Agriculture (Species -- Wheat: CO2 vs. Stress of Drought) -- Summary

Atmospheric CO2 enrichment typically enhances photosynthesis and biomass production in wheat plants under normal growing conditions (see, for example, our Subject Index Summaries pertaining to Agriculture (Species - Wheat: Photosynthesis and Biomass). But what happens when environmental conditions are less than ideal? In this brief recapitulation of the results of studies for which we have produced Journal Reviews, we report on what has been learned when lack of water limits the growth of wheat.

In a study of the ecosys crop growth model, Grant et al. (1999) compared their model calculations of wheat biomass production in response to elevated CO2 at high and low soil moisture contents with observed values measured in a FACE experiment conducted on spring wheat grown at atmospheric CO2 concentrations of 350 and 500 ppm near Maricopa, Arizona, USA. They report that in that very realistic experimental study, the observed CO2-induced percentage increases in biomass were determined to be 10% in the high soil moisture regime but 18% in the low soil moisture regime.

(SUPPLIED DATA):
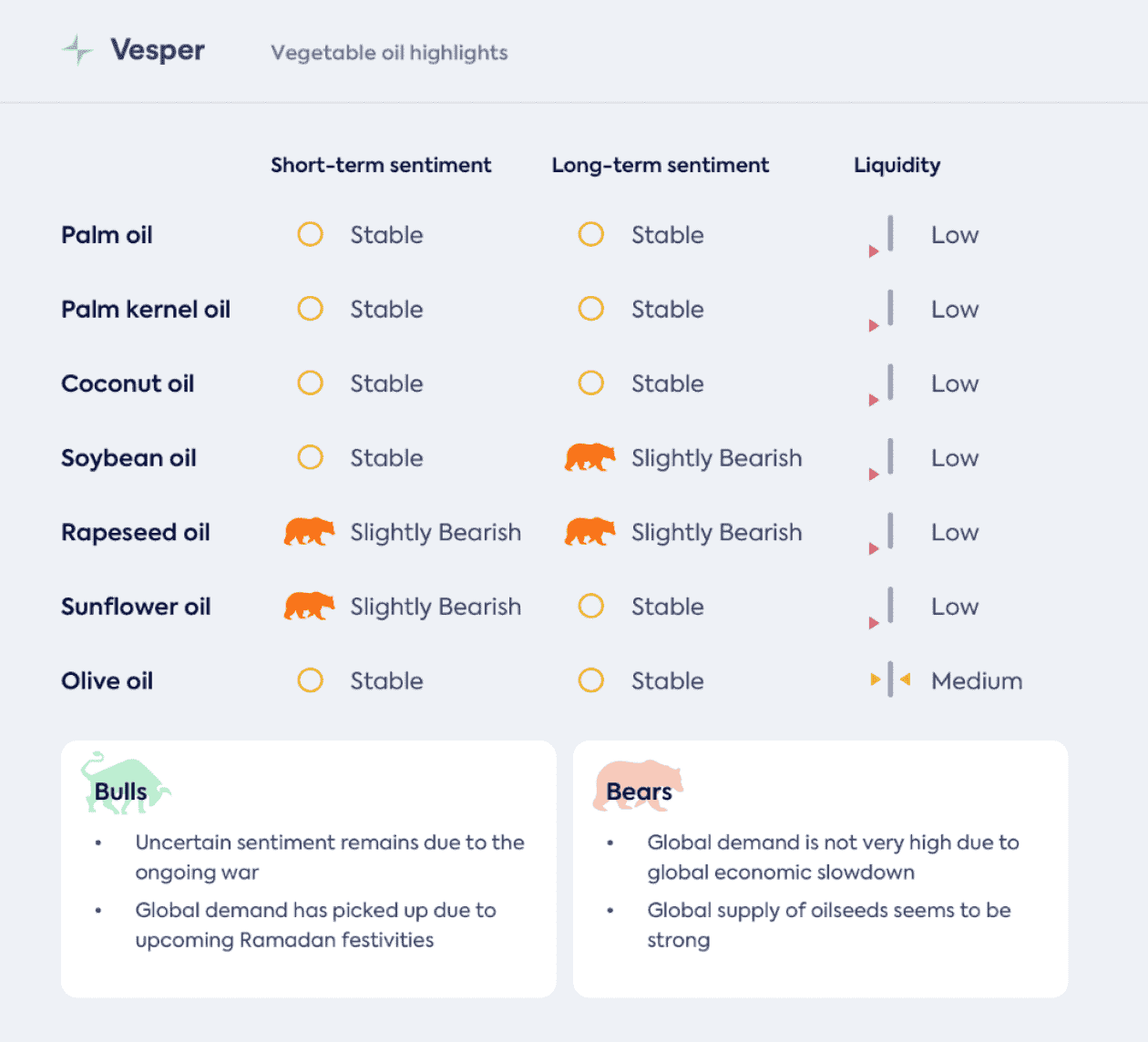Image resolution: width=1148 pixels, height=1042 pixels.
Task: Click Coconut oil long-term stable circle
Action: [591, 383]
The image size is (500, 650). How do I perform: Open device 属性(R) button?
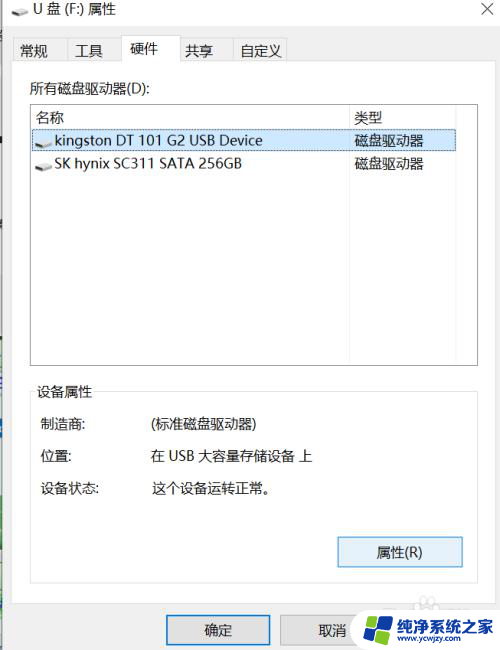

(WORK TO DO):
1. In the wheat and drought summary, what atmospheric CO2 concentrations were used for the spring wheat in the FACE experiment near Maricopa, Arizona?
2. In the wheat and drought summary, rewrite the paragraph beginning "In a study of the ecosys crop growth model" more briefly, keeping its main facts.
3. From the wheat and drought summary, return the passage from "Agriculture (Species -- Wheat: CO2" to "growth of wheat.", copied without any changes.
The listing comes from a separate source unrelated to the text.

(FINAL ANSWERS):
1. 350 and 500 ppm.

2. Grant et al. (1999) tested the ecosys crop growth model by comparing its predictions of wheat biomass under elevated CO2, at high and low soil moisture, with data from a FACE experiment on spring wheat grown at 350 and 500 ppm CO2 near Maricopa, Arizona, USA. In that experiment, elevated CO2 raised biomass by 10% with high soil moisture and by 18% with low soil moisture.

3.
Agriculture (Species -- Wheat: CO2 vs. Stress of Drought) -- Summary

Atmospheric CO2 enrichment typically enhances photosynthesis and biomass production in wheat plants under normal growing conditions (see, for example, our Subject Index Summaries pertaining to Agriculture (Species - Wheat: Photosynthesis and Biomass). But what happens when environmental conditions are less than ideal? In this brief recapitulation of the results of studies for which we have produced Journal Reviews, we report on what has been learned when lack of water limits the growth of wheat.